Pakistani President Zardari has dismissed Indian demands, saying that New Delhi has provided no evidence against the twenty men. He also insisted that anyone involved in the Mumbai attacks would be dealt with in Pakistani courts rather than extradited to India. Pakistan is yet to formally respond to India but the refusal to hand over the men sets the stage for a further escalation of tensions.

 

Various diplomatic measures have been discussed in the media by unnamed Indian officials, including suspending ongoing negotiations between the two countries. There are growing demands for military action against "terrorist training camps" in Pakistan. Mukherjee's comment, making clear that all options are under consideration, carries the danger of military conflict between the two nuclear-armed powers. India and Pakistan have already fought three wars over the past sixty years.

 

Right-wing Hindu extremist groups are whipping up communal tensions inside India.

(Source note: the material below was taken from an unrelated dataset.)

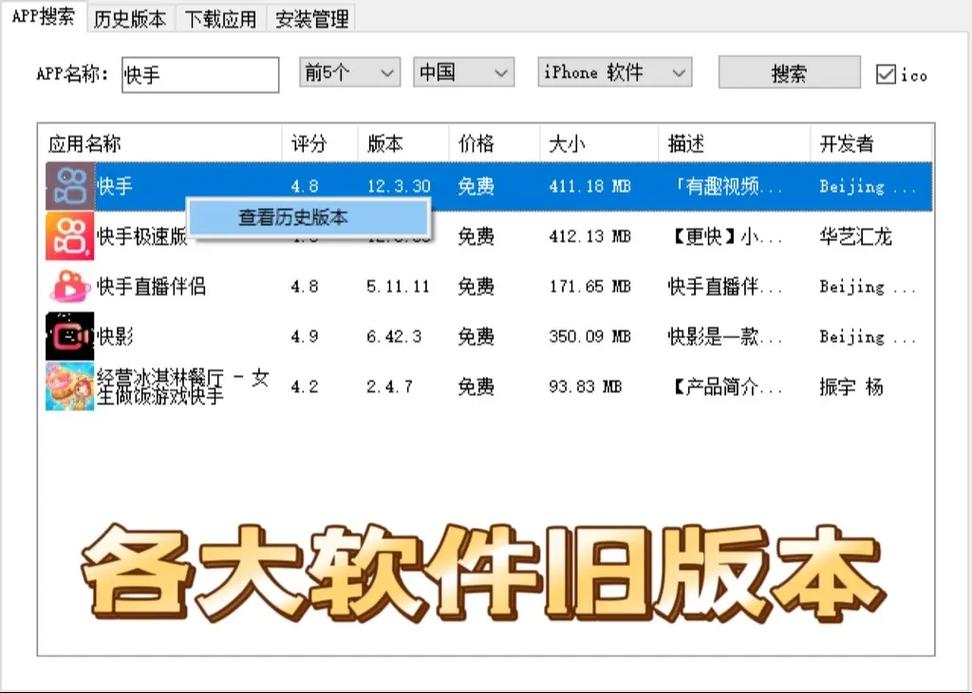The height and width of the screenshot is (693, 972).
Task: Click the 大小 column header
Action: (566, 142)
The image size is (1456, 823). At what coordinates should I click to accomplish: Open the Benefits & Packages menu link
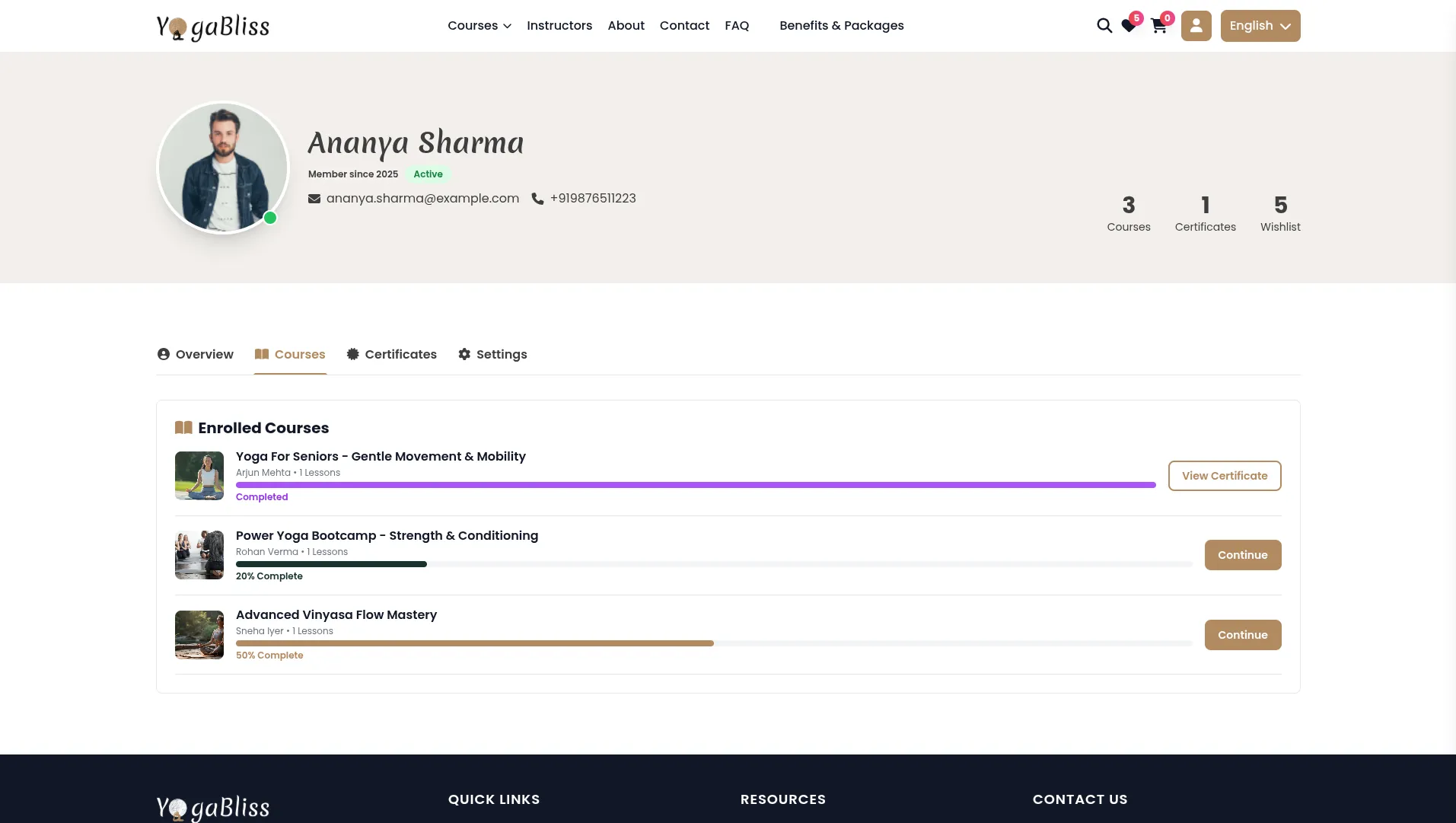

The fascistic Shiv Sena based in Mumbai has called in its newspaper for the dismantling of "mini-Pakistans" inside India, before teaching "Pakistan a lesson by launching an attack on it". The reference to mini-Pakistanis is a provocative incitement to pogroms against India's large Muslim minority. Despite claiming to be secular and democratic, the ruling Congress Party, which faces national elections next year, has repeatedly bowed to pressure from the Hindu right in the past.

 

The ratchetting up of tensions on the Indian subcontinent is an indictment of the ruling elites in both countries. Completely incapable of addressing the elementary social needs and democratic aspirations of working people, they are again stirring up communal divisions as a means of shoring up their political bases. The intrusion of the US into this explosive political mixture in pursuit of its own strategic interests—in the first place to consolidate its occupation of Afghanistan—only heightens the danger of war.